(Listed records Opens)

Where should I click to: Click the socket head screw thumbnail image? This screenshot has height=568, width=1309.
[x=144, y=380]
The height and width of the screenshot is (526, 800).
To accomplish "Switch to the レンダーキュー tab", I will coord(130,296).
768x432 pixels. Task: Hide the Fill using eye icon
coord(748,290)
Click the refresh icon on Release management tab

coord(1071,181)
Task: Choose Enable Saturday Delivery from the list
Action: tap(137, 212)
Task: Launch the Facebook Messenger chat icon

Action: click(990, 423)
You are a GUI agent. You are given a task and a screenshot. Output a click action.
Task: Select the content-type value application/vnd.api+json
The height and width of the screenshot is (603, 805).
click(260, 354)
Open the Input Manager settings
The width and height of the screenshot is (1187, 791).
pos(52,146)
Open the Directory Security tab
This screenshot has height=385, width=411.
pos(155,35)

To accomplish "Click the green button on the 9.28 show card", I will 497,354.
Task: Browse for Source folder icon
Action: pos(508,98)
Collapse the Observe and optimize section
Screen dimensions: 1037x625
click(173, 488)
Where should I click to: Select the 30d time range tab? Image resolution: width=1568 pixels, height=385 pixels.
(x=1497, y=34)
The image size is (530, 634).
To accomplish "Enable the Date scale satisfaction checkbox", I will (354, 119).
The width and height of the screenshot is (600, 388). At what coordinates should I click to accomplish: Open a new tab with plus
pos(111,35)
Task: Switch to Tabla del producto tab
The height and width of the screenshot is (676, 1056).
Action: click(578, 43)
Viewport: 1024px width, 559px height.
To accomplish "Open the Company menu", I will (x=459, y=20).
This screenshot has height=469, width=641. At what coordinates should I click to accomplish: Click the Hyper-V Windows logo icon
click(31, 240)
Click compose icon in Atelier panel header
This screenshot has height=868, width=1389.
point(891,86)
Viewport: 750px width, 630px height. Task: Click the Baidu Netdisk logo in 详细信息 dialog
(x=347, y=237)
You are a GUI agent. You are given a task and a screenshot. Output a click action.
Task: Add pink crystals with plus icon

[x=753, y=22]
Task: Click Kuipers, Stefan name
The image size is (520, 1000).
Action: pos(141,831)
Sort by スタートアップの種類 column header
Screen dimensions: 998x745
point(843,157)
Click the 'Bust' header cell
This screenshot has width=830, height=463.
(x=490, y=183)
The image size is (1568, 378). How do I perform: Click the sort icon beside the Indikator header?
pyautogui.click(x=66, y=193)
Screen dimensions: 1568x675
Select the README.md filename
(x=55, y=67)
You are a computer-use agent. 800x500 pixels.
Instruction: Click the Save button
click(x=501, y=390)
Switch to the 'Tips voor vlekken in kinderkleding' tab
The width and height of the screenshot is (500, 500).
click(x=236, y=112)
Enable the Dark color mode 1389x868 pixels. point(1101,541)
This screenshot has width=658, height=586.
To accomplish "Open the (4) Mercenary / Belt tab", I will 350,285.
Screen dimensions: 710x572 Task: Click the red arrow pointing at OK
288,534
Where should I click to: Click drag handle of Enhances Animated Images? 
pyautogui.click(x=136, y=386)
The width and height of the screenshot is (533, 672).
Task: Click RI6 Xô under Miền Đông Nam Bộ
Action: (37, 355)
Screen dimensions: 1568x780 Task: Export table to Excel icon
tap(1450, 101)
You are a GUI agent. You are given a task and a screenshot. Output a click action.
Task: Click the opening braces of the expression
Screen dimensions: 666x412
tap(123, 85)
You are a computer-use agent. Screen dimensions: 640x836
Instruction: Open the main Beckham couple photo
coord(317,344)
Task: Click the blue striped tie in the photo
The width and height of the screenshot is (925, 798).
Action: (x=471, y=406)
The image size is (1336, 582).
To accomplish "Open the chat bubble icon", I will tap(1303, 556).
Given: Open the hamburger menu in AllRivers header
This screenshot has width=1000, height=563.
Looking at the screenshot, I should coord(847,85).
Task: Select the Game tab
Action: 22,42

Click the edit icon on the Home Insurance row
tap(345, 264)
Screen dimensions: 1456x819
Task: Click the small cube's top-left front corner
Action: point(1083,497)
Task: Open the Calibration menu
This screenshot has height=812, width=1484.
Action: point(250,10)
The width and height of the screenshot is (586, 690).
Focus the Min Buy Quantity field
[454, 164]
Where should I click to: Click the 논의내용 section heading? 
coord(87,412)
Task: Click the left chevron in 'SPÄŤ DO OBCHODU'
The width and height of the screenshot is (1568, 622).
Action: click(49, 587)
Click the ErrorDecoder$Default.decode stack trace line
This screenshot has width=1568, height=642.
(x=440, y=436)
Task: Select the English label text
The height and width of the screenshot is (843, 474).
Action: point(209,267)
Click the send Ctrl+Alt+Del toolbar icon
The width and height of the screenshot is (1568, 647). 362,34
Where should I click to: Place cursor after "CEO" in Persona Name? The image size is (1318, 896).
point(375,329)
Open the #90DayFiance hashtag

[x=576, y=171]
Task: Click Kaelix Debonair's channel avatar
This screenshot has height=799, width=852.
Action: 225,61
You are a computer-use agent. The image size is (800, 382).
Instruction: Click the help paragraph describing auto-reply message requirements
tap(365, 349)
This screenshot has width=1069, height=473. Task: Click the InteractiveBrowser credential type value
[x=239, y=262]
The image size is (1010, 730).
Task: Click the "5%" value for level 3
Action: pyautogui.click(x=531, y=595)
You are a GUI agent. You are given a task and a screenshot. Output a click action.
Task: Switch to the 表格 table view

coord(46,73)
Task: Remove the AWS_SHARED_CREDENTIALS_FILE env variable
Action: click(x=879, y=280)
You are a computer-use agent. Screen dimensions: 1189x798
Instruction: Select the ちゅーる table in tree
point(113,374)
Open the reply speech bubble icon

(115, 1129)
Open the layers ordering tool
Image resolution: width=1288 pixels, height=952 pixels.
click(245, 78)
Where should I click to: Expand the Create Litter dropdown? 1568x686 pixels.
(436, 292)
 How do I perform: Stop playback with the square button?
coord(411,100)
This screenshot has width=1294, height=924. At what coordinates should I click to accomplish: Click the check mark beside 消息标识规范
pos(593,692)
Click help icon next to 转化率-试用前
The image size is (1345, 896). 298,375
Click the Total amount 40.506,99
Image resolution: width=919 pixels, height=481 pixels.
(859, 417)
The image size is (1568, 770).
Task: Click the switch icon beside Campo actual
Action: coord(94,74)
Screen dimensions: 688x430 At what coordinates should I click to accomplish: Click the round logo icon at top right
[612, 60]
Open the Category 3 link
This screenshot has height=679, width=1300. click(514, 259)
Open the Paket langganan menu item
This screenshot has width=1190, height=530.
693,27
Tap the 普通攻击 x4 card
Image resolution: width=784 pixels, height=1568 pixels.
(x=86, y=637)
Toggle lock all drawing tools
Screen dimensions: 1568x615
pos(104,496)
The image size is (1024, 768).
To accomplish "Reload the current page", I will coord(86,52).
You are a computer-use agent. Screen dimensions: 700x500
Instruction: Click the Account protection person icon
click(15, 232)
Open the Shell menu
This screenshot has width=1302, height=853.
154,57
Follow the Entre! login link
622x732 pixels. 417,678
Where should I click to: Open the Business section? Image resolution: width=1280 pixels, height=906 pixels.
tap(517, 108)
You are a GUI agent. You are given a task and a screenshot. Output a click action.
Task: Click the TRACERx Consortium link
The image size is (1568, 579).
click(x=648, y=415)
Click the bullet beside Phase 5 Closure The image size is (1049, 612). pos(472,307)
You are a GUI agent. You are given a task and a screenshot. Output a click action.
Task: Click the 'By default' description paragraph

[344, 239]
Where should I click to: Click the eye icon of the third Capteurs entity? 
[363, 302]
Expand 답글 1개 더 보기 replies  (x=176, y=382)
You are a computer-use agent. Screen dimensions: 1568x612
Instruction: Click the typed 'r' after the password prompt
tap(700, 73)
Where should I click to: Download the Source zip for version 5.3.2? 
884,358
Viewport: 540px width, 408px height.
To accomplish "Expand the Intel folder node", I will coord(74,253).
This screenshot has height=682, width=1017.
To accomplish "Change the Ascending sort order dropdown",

(Listed records Closes)

§ Aim of the task: From the data above, output exactly the lines between the one containing "Given: Open the" and the one containing "Task: Click the left", counting both of them.

§ Task output:
Given: Open the hamburger menu in AllRivers header
This screenshot has width=1000, height=563.
Looking at the screenshot, I should coord(847,85).
Task: Select the Game tab
Action: 22,42

Click the edit icon on the Home Insurance row
tap(345, 264)
Screen dimensions: 1456x819
Task: Click the small cube's top-left front corner
Action: point(1083,497)
Task: Open the Calibration menu
This screenshot has height=812, width=1484.
Action: point(250,10)
The width and height of the screenshot is (586, 690).
Focus the Min Buy Quantity field
[454, 164]
Where should I click to: Click the 논의내용 section heading? 
coord(87,412)
Task: Click the left chevron in 'SPÄŤ DO OBCHODU'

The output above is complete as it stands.